Freud estimait que le bloc-note magique illustrait l’inconscient de très près. Le blog aussi. Le blog illustre très bien ce que Lacan disait de l’inconscient. L’inconscient est le discours de l’Autre. Au moment de l’écriture, au point précis où le billet est publié sur le net, l’écrit passe dans l’Autre de l’internet. Les billets s’affichent dans plusieurs moteurs de recherche comme les échos du ricochet de la pierre à la surface de l’eau. Les lecteurs peuvent en parler longtemps après. Les billets N-X subsistent sans destruction. Ils sont impérissables. Le blog ouvre un espace infini (temps et espace) susceptible d’un retour dans tout lieu internet et à tout moment.
Combien de bloggeurs réécrivent leurs anciens billets et les publient comme des nouveaux ?
Les billets peuvent être modifiés après-coup. L’auteur peut agir sur un ancien billet en modifiant, ajoutant, complétant et développant le texte initial.

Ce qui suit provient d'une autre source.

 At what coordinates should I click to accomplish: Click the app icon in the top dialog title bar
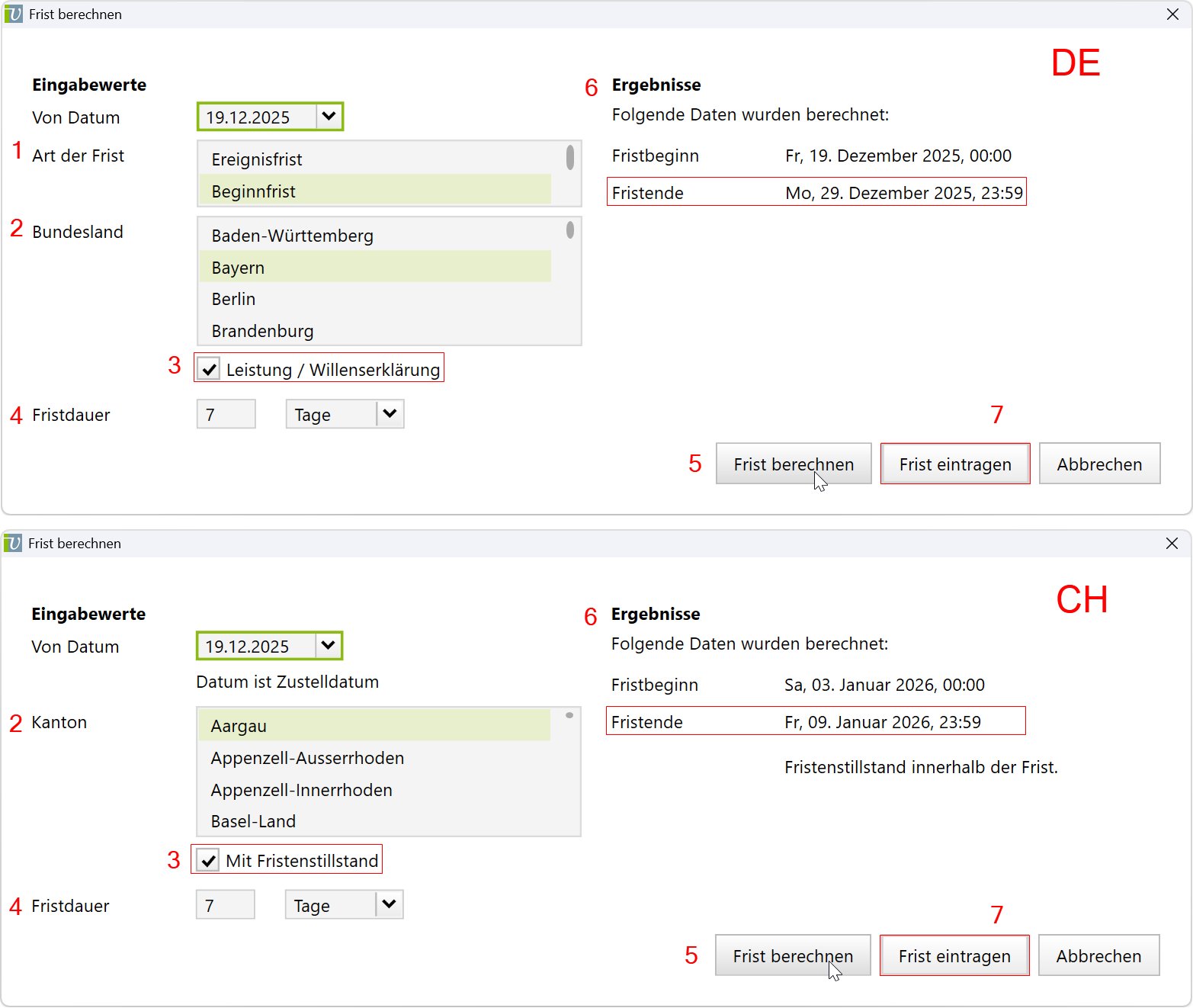14,14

Il peut effacer une partie du texte initial ou en enlever. Il peut le faire sur la surface initiale du billet N-X ou sur la surface vierge d’un nouveau billet en le reprenant à un moment ultérieur. Le texte initial n’a pas de forme et de contenu stable. Il peut être modifié en plus ou en moins, à sa place d’origine sous la pile des billets ou ailleurs sur une nouvelle surface à un autre moment. Il n’est pas figé, il peut varier dans le temps, il peut se délocaliser, il n’a rien de définitif. Les écrits de blog sont un matériau « plastique [2] ».

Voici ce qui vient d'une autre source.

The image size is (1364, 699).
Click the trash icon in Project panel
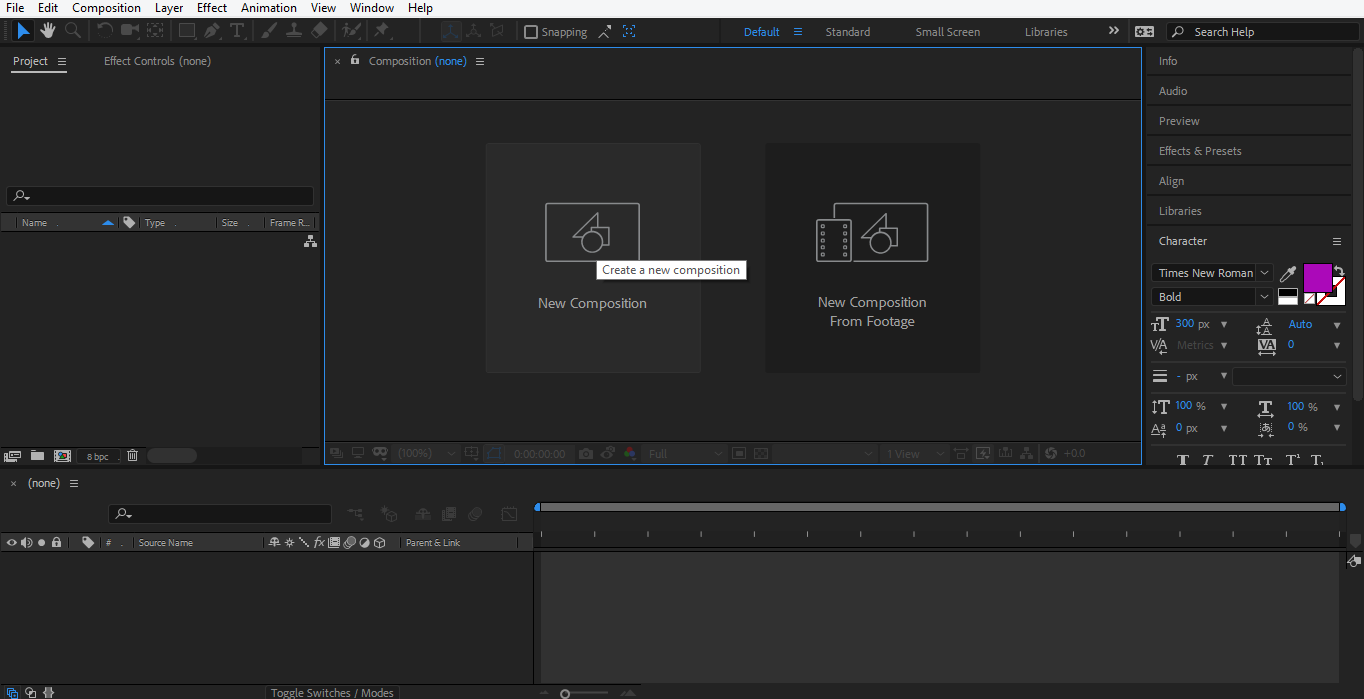pyautogui.click(x=132, y=456)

L’empilement crée la densité d’un espace qui permet un déroulement infini dans le temps et l’espace de l’Autre. Il ouvre la possibilité de créer une histoire. Celle du parcours du bloggeur sur laquelle il (ou d’autres) a la possibilité de revenir. S’il est sensible à la nature inconsciente de ce qu’il a écrit.
Merci François Bon. Encore. Cordialement.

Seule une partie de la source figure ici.